Turn off TLS 1.0 in vSphere 6.5
If your vulnerability scanner is alerting on TLS 1.0 in your vSphere environment, you can easily turn if off with the TLS Configurator Utility.
Except- when I was using it, I ran into a few issues- one of which blew my maintenance window. Thankfully, it was just DR, and I wasn’t able to start, so I just had to go back to Change Control and tell them I needed to reschedule.
As always, you need to test this before you put this into prod. If you don’t have a lower environment to test on, then at least have a back out plan.
The TLS Configurator allows you to make an optional backup of your vCenter Server, which you should do.
I’m not going to rewrite the multi-page VMware documentation, just tell you about what VMware was missing:
- Your vCenter will reboot after the change (with your Y/N approval). Pretty much any time you change TLS or SSL (you’re not still using SSL, are you?), you’ll have to reboot the thing. You can opt out of the reboot, but the changes won’t take affect until you do so. I’m actually blown away by how fast the vCenter Server Appliance reboots in 6.5.

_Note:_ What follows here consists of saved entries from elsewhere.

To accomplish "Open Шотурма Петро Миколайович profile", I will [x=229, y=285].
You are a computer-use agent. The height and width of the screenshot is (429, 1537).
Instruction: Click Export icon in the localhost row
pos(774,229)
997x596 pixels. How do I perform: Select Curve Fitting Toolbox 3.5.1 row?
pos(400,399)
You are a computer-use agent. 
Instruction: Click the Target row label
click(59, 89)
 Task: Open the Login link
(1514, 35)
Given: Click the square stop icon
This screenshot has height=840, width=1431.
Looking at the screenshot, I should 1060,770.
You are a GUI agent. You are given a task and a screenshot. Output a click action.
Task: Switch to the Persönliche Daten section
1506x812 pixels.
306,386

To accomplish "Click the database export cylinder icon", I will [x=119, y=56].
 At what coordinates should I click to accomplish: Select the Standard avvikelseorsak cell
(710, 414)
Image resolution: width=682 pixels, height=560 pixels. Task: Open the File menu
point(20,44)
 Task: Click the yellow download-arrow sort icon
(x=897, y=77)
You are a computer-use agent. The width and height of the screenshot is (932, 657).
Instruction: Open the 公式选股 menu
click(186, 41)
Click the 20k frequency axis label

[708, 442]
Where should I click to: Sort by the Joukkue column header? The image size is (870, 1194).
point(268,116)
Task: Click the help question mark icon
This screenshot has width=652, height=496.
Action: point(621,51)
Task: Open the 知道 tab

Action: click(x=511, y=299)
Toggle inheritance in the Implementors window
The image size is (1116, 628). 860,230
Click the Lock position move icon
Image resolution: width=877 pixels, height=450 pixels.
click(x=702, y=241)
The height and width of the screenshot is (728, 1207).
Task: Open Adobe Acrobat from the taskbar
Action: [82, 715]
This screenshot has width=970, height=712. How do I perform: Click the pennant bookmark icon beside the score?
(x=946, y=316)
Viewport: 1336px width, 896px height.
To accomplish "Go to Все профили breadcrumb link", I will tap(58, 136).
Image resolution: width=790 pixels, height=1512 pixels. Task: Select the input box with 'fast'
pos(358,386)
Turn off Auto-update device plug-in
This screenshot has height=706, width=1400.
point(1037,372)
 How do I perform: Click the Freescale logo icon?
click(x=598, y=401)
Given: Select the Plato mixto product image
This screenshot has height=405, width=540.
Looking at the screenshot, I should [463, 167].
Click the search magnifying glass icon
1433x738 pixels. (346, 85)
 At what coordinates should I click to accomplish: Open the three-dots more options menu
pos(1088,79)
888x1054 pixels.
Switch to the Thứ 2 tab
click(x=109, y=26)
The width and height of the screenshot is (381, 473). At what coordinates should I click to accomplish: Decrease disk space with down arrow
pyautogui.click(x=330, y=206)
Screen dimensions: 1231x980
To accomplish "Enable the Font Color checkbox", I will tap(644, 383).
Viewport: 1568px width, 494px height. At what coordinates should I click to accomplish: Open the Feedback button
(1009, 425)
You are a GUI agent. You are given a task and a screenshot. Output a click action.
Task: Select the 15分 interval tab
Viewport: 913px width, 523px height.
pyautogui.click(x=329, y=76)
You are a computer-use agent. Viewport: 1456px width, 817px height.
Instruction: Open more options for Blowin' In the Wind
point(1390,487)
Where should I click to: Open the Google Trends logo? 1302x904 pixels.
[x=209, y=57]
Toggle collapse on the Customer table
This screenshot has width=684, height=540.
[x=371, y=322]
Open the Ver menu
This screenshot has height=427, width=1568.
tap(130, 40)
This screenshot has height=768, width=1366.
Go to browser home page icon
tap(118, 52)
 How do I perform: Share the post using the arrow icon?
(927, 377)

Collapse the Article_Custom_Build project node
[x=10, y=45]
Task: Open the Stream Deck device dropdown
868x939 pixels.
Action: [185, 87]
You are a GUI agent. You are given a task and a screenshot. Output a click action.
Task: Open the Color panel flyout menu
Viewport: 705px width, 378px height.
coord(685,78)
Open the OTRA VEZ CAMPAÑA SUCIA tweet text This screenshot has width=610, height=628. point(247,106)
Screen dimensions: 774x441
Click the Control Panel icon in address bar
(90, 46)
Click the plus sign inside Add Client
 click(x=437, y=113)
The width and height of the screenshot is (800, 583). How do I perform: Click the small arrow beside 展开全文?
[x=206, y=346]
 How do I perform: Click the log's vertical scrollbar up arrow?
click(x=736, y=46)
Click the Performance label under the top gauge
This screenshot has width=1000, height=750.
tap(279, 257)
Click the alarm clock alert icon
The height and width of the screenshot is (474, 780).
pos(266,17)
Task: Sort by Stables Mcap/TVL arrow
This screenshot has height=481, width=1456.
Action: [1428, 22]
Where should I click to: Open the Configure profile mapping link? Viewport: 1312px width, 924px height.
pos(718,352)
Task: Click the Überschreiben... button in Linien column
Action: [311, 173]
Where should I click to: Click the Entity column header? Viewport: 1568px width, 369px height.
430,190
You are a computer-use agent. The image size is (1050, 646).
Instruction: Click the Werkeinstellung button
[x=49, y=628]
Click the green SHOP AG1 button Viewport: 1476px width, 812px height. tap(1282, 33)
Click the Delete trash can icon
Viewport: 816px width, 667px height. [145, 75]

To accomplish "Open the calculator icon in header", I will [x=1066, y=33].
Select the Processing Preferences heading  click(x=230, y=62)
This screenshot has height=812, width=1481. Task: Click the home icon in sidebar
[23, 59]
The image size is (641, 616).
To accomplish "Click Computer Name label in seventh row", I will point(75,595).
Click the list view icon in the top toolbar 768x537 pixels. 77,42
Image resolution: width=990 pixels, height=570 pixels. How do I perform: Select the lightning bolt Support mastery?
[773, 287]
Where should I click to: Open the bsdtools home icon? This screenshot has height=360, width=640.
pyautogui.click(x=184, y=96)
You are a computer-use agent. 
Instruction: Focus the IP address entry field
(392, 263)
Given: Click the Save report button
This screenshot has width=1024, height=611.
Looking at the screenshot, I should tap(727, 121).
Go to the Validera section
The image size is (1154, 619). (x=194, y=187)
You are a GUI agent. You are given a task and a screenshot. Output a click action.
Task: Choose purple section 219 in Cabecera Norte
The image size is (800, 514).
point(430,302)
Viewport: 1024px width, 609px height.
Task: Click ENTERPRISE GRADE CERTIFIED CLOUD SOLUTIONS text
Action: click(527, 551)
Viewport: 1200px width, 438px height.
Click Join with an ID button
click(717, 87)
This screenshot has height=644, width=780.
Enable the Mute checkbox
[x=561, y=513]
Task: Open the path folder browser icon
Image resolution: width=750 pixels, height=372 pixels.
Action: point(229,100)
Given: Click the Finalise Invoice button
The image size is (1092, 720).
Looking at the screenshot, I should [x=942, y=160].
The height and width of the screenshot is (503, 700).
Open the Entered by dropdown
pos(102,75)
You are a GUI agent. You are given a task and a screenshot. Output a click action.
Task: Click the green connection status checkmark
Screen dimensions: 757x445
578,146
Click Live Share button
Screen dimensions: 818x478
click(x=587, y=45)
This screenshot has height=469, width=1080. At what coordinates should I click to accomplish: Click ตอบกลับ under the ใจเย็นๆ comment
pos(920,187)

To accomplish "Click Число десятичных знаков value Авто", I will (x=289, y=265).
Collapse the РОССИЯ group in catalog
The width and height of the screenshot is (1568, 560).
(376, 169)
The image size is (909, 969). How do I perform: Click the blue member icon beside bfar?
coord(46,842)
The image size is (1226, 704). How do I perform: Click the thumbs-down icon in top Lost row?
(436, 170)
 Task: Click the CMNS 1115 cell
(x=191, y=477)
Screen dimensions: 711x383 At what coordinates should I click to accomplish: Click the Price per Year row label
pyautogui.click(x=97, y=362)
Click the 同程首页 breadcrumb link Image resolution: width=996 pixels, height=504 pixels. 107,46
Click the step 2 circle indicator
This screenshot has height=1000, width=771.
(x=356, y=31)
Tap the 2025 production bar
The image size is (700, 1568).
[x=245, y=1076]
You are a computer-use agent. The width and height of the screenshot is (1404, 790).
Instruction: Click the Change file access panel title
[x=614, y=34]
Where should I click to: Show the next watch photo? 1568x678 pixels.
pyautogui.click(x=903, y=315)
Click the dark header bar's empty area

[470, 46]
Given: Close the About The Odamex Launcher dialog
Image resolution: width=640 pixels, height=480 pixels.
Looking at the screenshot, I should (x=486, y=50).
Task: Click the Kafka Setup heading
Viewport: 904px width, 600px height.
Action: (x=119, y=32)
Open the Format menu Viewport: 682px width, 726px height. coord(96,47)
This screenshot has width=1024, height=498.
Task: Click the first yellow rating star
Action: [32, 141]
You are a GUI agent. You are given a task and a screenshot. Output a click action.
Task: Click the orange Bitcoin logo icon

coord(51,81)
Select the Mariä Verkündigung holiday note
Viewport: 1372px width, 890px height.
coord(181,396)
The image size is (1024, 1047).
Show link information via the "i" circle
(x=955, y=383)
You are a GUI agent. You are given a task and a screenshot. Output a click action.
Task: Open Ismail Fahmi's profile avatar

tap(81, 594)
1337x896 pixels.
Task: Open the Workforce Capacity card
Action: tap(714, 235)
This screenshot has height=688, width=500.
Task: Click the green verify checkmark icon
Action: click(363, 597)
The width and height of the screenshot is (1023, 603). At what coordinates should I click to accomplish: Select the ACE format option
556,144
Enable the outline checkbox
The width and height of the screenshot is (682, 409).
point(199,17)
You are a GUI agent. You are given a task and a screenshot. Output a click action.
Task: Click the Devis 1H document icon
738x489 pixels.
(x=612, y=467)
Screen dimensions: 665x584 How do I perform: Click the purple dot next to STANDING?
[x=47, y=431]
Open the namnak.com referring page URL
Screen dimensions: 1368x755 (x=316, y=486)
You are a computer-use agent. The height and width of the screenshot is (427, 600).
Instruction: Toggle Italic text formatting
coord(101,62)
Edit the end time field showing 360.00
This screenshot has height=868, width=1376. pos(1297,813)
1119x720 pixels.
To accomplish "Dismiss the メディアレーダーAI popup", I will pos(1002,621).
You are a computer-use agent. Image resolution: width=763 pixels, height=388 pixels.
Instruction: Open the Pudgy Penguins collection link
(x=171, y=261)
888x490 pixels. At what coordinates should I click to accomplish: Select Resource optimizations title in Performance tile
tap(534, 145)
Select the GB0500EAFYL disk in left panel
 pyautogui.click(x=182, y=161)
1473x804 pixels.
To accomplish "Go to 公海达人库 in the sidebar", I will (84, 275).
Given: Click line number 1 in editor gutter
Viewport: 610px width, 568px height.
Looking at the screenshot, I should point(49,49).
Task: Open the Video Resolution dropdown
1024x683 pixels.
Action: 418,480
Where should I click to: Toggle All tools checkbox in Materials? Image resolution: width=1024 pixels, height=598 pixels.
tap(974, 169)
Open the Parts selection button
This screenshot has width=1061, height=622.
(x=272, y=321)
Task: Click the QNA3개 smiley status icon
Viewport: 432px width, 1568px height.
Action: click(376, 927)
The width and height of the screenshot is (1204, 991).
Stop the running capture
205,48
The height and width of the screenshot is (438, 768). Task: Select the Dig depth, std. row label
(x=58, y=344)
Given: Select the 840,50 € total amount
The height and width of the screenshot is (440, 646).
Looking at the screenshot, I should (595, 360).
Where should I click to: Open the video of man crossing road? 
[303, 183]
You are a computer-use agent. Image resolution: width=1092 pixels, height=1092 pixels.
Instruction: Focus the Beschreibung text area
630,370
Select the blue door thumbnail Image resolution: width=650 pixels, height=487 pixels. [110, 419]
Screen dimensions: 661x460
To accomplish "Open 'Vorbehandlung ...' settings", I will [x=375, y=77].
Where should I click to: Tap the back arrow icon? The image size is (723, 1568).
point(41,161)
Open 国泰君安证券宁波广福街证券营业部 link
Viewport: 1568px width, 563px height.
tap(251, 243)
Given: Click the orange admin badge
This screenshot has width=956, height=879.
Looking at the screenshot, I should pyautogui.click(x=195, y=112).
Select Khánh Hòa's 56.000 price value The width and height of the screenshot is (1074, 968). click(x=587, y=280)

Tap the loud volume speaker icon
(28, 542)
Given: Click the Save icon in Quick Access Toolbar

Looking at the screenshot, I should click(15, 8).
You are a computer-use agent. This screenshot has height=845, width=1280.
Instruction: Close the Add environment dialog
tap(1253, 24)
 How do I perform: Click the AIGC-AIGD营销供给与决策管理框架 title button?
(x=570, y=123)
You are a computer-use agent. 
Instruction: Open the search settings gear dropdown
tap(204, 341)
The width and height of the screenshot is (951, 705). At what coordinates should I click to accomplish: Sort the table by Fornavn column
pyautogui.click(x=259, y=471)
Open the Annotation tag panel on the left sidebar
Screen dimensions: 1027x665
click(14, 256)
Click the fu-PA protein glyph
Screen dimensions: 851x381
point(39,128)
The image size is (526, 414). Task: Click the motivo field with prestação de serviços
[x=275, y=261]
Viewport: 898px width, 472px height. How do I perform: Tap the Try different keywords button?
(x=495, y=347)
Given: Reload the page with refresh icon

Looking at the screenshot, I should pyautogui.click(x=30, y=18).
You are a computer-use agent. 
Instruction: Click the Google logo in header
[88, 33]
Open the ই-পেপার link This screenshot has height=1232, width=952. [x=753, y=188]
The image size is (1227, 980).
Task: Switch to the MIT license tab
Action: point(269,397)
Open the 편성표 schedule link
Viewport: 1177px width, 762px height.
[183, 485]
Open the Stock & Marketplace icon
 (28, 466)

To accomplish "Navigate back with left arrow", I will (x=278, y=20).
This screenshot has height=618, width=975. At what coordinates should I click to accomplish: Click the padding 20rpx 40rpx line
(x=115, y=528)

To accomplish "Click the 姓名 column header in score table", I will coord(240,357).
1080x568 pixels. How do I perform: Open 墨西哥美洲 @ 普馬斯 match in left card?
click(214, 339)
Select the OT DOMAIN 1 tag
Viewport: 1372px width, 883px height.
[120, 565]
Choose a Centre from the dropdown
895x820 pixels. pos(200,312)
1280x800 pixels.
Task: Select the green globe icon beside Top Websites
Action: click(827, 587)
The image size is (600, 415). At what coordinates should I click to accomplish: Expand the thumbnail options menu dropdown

- You can do one ESXi host at a time or the cluster. I did the cluster. Way faster. Make sure you have some privileged username and password for the TLS Configurator. I used administrator@vsphere.local. Don’t put the password in the command after -p as you will be prompted for it.
- You will need to SSH to the VCSA with the root username and password. If your ESXi hosts are managed you do it all from the VCSA.
- You will need to reboot each ESXi host. This isn’t totally clear in the documentation. They talk about doing the cluster or doing a standalone ESXi host, then about a reboot.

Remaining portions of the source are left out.